In the records, starting at the line containing "Switch to the Auswertung tab" and ending with the last line, swap "printer icon" for "print icon" and reproduce those lines, with everything else left unchanged.

-- Start of SUPPLIED ENTRIES --

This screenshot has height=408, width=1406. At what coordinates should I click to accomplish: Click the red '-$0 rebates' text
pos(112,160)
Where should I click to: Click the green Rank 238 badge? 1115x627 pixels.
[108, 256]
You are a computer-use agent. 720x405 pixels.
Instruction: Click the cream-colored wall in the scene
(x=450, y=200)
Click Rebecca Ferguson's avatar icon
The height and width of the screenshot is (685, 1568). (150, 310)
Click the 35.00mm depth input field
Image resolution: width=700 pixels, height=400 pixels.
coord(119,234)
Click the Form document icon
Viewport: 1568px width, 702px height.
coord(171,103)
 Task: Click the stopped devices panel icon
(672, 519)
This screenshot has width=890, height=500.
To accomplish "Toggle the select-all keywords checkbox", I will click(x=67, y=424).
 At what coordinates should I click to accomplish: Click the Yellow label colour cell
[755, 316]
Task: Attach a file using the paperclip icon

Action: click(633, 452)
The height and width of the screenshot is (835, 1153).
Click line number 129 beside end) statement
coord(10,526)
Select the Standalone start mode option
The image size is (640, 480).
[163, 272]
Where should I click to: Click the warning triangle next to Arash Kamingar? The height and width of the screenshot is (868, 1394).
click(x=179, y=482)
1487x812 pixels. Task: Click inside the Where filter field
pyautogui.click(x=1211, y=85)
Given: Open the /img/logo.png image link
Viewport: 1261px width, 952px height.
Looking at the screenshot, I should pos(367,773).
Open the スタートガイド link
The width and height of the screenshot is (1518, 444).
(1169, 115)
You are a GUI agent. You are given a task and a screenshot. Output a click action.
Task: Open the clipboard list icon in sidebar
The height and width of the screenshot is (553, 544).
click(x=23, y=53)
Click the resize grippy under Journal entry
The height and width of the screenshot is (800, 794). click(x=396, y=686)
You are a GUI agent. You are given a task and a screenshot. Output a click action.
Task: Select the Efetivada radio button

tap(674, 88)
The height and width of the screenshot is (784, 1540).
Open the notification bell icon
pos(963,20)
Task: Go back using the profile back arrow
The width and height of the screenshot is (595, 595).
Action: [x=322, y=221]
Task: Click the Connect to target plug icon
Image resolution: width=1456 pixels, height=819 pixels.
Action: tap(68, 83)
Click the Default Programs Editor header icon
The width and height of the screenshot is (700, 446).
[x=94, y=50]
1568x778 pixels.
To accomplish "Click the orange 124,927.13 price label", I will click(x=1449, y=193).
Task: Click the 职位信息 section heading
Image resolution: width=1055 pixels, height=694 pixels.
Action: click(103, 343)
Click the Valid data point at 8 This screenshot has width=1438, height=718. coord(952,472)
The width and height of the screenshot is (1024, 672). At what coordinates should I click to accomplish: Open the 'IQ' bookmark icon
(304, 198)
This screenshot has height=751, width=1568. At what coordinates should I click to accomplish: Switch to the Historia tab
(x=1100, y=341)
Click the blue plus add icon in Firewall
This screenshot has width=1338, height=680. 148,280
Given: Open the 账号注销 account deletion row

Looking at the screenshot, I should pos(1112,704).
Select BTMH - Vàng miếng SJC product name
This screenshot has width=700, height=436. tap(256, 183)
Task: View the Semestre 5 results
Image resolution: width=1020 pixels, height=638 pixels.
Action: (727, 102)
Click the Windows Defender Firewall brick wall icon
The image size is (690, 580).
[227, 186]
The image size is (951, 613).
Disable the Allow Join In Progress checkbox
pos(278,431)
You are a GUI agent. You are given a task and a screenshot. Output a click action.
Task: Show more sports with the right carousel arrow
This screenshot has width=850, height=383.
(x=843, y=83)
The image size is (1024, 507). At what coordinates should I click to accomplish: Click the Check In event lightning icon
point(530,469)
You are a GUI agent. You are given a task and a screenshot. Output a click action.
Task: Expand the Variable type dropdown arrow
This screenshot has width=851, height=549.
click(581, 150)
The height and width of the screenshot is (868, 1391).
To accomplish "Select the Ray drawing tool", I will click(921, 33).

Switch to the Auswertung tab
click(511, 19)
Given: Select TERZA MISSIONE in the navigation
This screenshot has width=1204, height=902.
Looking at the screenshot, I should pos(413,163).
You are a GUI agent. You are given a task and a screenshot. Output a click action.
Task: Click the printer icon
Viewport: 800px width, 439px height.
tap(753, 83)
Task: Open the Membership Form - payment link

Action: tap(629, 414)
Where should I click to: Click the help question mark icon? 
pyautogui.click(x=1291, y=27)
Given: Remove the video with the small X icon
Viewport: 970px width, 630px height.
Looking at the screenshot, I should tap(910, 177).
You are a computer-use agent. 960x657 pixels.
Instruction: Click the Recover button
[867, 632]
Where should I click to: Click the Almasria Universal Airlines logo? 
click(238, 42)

-- End of SUPPLIED ENTRIES --

WRITTEN RESPONSE:
Switch to the Auswertung tab
click(511, 19)
Given: Select TERZA MISSIONE in the navigation
This screenshot has width=1204, height=902.
Looking at the screenshot, I should pos(413,163).
You are a GUI agent. You are given a task and a screenshot. Output a click action.
Task: Click the print icon
Viewport: 800px width, 439px height.
tap(753, 83)
Task: Open the Membership Form - payment link

Action: tap(629, 414)
Where should I click to: Click the help question mark icon? 
pyautogui.click(x=1291, y=27)
Given: Remove the video with the small X icon
Viewport: 970px width, 630px height.
Looking at the screenshot, I should tap(910, 177).
You are a computer-use agent. 960x657 pixels.
Instruction: Click the Recover button
[867, 632]
Where should I click to: Click the Almasria Universal Airlines logo? 
click(238, 42)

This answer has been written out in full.